Pathways project rising costs and no pipeline in sight
Cheryl Bowman, The Rural Alberta Report
April 3, 2026 at 2:18:09 a.m.

Alberta News
Photo: https://www.canadianenergycentre.ca/
The proposed Pathways Alliance carbon capture project remains in limbo as questions grow over cost government support and whether the broader infrastructure needed to make it viable will ever be built.
The project, first advanced in 2022 by a consortium of Canada’s largest oil sands producers, centres on a massive carbon capture and storage network in northern Alberta. Plans call for more than 20 facilities to be linked by a roughly 400-kilometre pipeline system that would transport captured carbon dioxide to an underground storage hub.
Initial estimates placed the cost at about $16.5 billion, though broader buildout scenarios have been cited as high as $75 billion. Industry proponents have pushed for substantial public support, with requests that governments cover a majority share of capital costs through tax credits, grants and other incentives.
That funding structure has placed taxpayers at the centre of the proposal. Federal and provincial governments have already signalled willingness to cover more than half of upfront costs, while additional public financing tools have been explored to reduce risk for private companies. Analysts have warned that without carbon pricing or continued subsidies the project may never proceed, raising the possibility it becomes a long-term public expense rather than a commercially viable development.
Despite years of discussion the project has not reached a final investment decision. Regulatory filings have been submitted for elements such as the carbon pipeline, but construction has not begun and timelines have slipped. Industry uncertainty policy changes and high operating costs have all contributed to delays, with reports indicating the project is effectively stalled.
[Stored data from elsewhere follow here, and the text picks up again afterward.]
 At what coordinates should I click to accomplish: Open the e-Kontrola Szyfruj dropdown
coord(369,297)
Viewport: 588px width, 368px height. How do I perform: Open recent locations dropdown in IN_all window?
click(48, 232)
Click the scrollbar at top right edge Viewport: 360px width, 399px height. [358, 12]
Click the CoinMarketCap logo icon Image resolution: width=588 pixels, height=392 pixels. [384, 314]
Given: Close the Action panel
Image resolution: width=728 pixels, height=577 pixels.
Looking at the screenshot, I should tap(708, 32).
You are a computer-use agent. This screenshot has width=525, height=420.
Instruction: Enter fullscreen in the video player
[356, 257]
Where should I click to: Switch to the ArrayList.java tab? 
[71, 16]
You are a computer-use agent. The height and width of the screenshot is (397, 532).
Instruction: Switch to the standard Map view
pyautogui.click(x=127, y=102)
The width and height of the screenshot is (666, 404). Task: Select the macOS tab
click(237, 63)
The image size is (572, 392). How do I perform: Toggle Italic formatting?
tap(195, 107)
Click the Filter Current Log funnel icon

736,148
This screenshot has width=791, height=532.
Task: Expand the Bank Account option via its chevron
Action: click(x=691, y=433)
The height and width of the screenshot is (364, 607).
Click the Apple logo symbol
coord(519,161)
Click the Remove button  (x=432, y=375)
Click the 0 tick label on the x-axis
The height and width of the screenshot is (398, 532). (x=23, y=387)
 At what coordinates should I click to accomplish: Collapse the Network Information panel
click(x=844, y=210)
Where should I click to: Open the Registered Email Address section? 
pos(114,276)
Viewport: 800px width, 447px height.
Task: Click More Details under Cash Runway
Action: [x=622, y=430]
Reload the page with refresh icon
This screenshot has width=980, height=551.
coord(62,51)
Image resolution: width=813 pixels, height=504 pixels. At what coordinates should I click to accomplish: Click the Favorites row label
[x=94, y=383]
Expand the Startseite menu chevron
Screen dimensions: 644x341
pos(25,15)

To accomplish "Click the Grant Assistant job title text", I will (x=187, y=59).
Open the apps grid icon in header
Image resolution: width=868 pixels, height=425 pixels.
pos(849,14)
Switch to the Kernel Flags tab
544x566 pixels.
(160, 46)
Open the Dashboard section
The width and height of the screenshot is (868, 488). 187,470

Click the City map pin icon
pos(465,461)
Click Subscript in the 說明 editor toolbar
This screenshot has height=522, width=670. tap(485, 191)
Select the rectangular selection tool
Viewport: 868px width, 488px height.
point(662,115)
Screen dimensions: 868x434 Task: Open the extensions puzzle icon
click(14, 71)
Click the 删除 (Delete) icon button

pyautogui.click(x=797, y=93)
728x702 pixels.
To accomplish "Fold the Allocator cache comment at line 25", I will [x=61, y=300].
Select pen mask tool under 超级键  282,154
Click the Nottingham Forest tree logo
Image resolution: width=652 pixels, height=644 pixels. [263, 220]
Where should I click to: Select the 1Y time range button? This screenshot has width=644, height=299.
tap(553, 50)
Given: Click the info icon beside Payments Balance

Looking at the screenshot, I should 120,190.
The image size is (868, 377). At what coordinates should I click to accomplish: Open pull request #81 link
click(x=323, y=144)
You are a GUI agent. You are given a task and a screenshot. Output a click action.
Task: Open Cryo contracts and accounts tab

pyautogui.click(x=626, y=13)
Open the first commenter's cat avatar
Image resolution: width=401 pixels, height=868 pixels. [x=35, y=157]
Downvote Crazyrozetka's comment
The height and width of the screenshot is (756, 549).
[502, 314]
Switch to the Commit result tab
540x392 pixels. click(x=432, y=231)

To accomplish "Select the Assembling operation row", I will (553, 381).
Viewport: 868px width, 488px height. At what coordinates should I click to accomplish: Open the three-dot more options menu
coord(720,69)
The Pathways proposal has also been tied to a broader push for a new oil pipeline to Canada’s West Coast. Federal and provincial discussions have suggested the two projects would move forward together as part of a strategy to expand exports while reducing upstream emissions.
That linkage introduces another layer of uncertainty. No private sector proponent has stepped forward to build a new pipeline to tidewater and previous projects in British Columbia have faced years of legal challenges, regulatory hurdles and political opposition. The provincial government in British Columbia has rejected new pipeline proposals and multiple Indigenous groups have opposed similar projects in the past over land rights and environmental concerns.
Past experience suggests those barriers are unlikely to ease. Major pipeline proposals such as Northern Gateway were ultimately cancelled after court rulings and sustained opposition, highlighting the difficulty of securing approvals for new export routes across B.C.
Without a pipeline to the coast the economic rationale for both expanded oil sands production and associated carbon capture infrastructure becomes weaker. The absence of a clear route combined with political resistance means the likelihood of a new pipeline being built remains uncertain.
At the same time criticism of the carbon capture plan itself continues. Environmental groups and policy analysts argue the technology is costly and may not deliver meaningful emissions reductions when broader lifecycle emissions are considered.
For now the Pathways project remains a proposal dependent on government backing and linked to infrastructure that has yet to materialize. With no final investment decision and no confirmed pipeline route the future of the project is unclear while the financial exposure for taxpayers continues to be a central concern.